What you have to do:
Using the material below, print the line that contains "1283x513 pixels.", the line that contains "Click the hierarchy", and every line in between, exactly and nothing else.

Records provided:
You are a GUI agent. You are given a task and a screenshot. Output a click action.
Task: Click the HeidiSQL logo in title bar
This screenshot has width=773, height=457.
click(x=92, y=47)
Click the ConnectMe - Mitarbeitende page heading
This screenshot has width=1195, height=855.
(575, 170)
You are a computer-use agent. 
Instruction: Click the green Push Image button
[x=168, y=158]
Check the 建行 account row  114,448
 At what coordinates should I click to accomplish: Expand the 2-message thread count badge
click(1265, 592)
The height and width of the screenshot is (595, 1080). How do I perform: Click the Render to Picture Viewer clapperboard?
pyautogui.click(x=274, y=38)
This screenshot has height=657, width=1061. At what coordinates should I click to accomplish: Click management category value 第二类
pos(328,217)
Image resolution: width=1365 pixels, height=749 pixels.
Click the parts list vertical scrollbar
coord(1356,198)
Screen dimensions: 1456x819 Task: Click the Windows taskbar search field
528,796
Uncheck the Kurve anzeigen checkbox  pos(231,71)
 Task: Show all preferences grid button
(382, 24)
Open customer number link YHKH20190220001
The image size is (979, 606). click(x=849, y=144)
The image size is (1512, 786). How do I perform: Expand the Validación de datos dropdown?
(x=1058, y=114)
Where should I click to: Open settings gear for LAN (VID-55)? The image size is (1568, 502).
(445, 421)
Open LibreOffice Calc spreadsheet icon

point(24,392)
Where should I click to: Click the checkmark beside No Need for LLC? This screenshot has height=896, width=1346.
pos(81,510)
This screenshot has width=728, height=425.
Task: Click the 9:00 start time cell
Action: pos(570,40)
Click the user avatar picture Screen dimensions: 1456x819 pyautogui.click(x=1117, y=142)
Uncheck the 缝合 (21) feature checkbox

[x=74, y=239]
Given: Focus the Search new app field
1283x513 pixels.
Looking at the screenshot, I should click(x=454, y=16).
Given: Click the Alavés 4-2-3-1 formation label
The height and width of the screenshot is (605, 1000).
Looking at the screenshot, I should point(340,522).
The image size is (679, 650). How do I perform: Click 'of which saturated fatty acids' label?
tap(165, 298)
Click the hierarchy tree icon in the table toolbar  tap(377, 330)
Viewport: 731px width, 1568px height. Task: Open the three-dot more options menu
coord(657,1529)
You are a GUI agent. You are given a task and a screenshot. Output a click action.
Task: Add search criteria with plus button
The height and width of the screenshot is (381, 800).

Answer area:
1283x513 pixels.
Looking at the screenshot, I should click(x=454, y=16).
Given: Click the Alavés 4-2-3-1 formation label
The height and width of the screenshot is (605, 1000).
Looking at the screenshot, I should point(340,522).
The image size is (679, 650). How do I perform: Click 'of which saturated fatty acids' label?
tap(165, 298)
Click the hierarchy tree icon in the table toolbar  tap(377, 330)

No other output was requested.